Our Journey, Day 53
I received a couple of emails this week from students I haven't met. The first was from a senior at St. Scholastica College in Duluth. He is in the final stages of getting a BA in Global Sustainability and Justice, but a course he needs to graduate isn't available again until spring 2025. He was wondering whether he could take my American Environmental History course online this spring. The problem, of course, is that I'm currently teaching that course for the final time at Bemidji State. However, I have begun working on turning that into an online course for people who are not in an academic program and are just interested in the topic. Chances are, I could adjust that content a bit more and add back in some of the assessments I use to grade my students. I suggested he should have his faculty advisor get in touch with me.
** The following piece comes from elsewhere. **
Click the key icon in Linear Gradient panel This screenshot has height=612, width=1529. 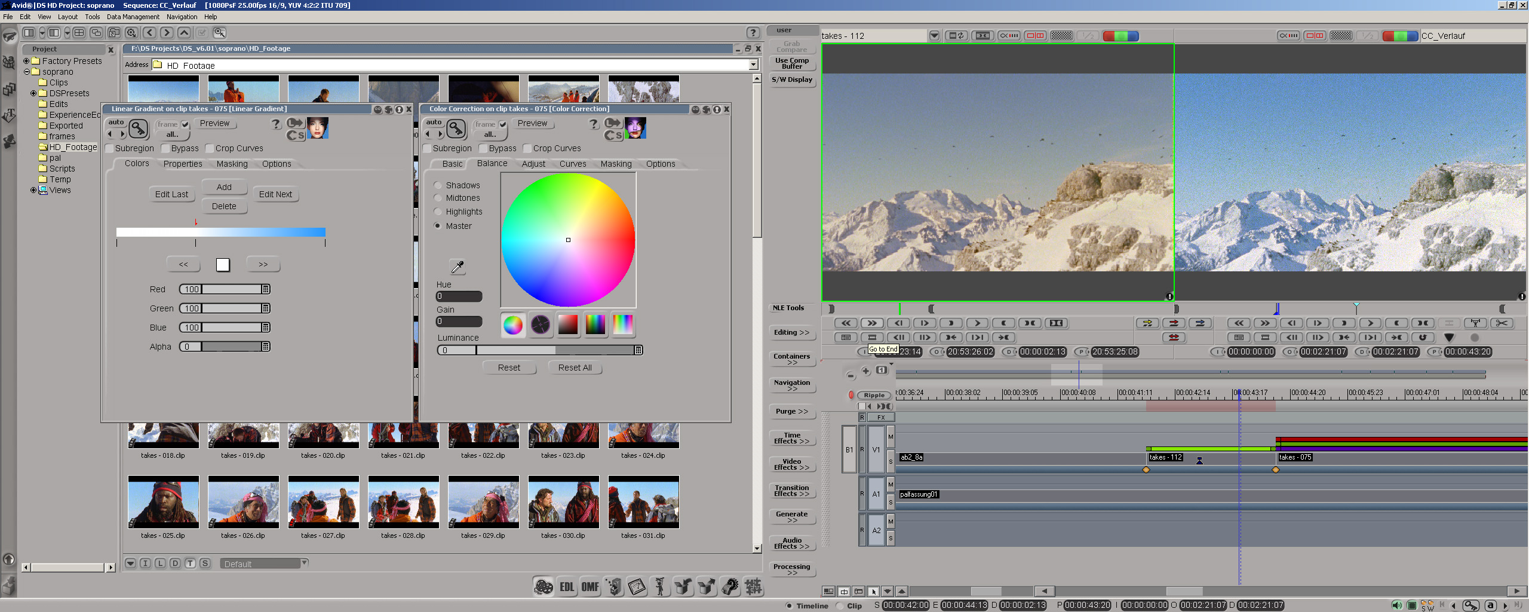pos(139,128)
The second email was from a Psychology major at BSU who was interested in getting the Equity Certificate along with her bachelors degree. This was an interdisciplinary program I designed a couple of years ago and implemented last year, where students could get a 15-credit certificate acknowledging they had explored issues of equity. The program was designed to be adjacent to their major field, and enhance their understanding using two courses I designed and taught as well as three existing courses from a list that included over fifty in a variety of disciplines. The idea was that a background in the complexities of these issues might allow students to avoid falling into ideological traps on either the left or the right.
It was a little tricky for me, especially when I was teaching the Introduction to Equity course that begins the program. Not so much because I'm a middle-aged white guy, I think. But because I wanted to suggest that the issues actually are complicated and that there's a difference between saying the right thing and doing the right thing. Most of the students who signed up for the class already had some strong ideas about the subject, so it was an interesting dynamic.
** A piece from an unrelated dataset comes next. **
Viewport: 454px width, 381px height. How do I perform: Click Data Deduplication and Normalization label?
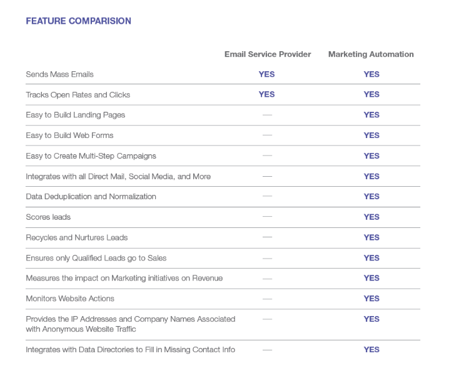pyautogui.click(x=91, y=197)
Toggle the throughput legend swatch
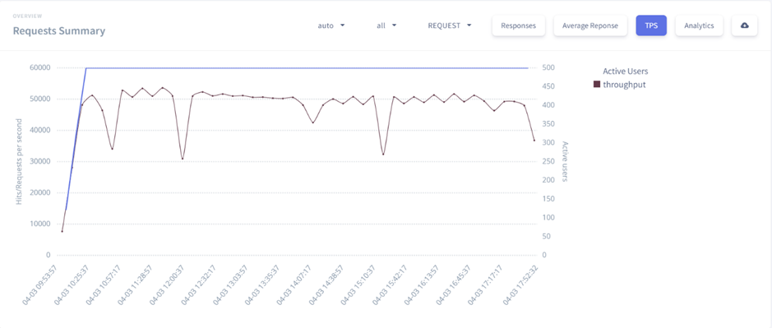 click(x=597, y=85)
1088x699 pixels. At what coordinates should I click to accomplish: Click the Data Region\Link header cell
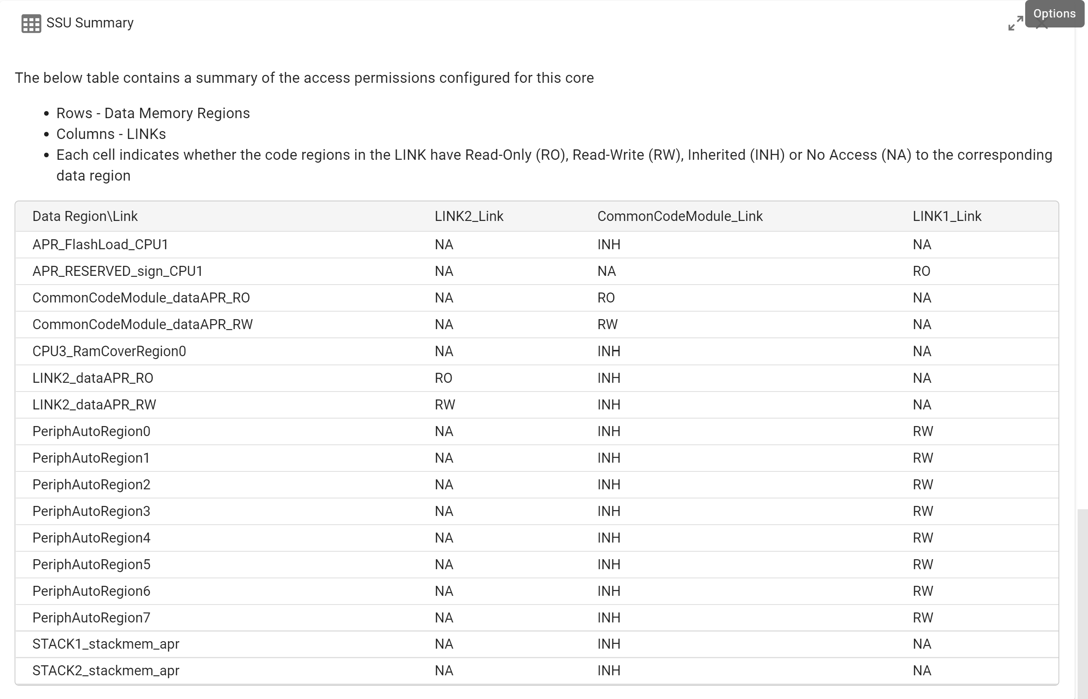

When I received a grant to explore zero-textbook-cost bachelors degrees at BSU, I told the administration I wouldn't be able to continue as Director of the program. After I stepped away from it, there had been some talk about appointing someone else. Or maybe creating a combined directorship that would handle both Equity and a Leadership certificate program that had been created a few years earlier but had no one running it.
With the retrenchment, there doesn't seem to be any attention left to direct at these types of programs. Even faculty whose jobs aren't yet affected are unwilling to take on something new. Not only because it requires a lot of work, but because anything that's at all uncertain of success is impossible. If everyone is going to be judged by how many "butts in seats" they can achieve in their regular classes, no one is going out on any limbs. Even if those limbs align with the "core values" and "strategic priorities" of the university.
Long story short, I had to respond to the student in the negative. There isn't currently an Equity Certificate program at BSU. There's no plan to put the Intro to Equity or the Capstone courses back into the catalog. It was a good idea, but it's over. An unfortunate outcome, because it was the only program of its kind in the system and if we had been able to get it off the ground, we were hoping to enroll students from all the other campuses until the idea caught on and people started to copy us. This illustrates the impact on enrollment growth, of cutting the people who are developing innovative new programs to meet current needs.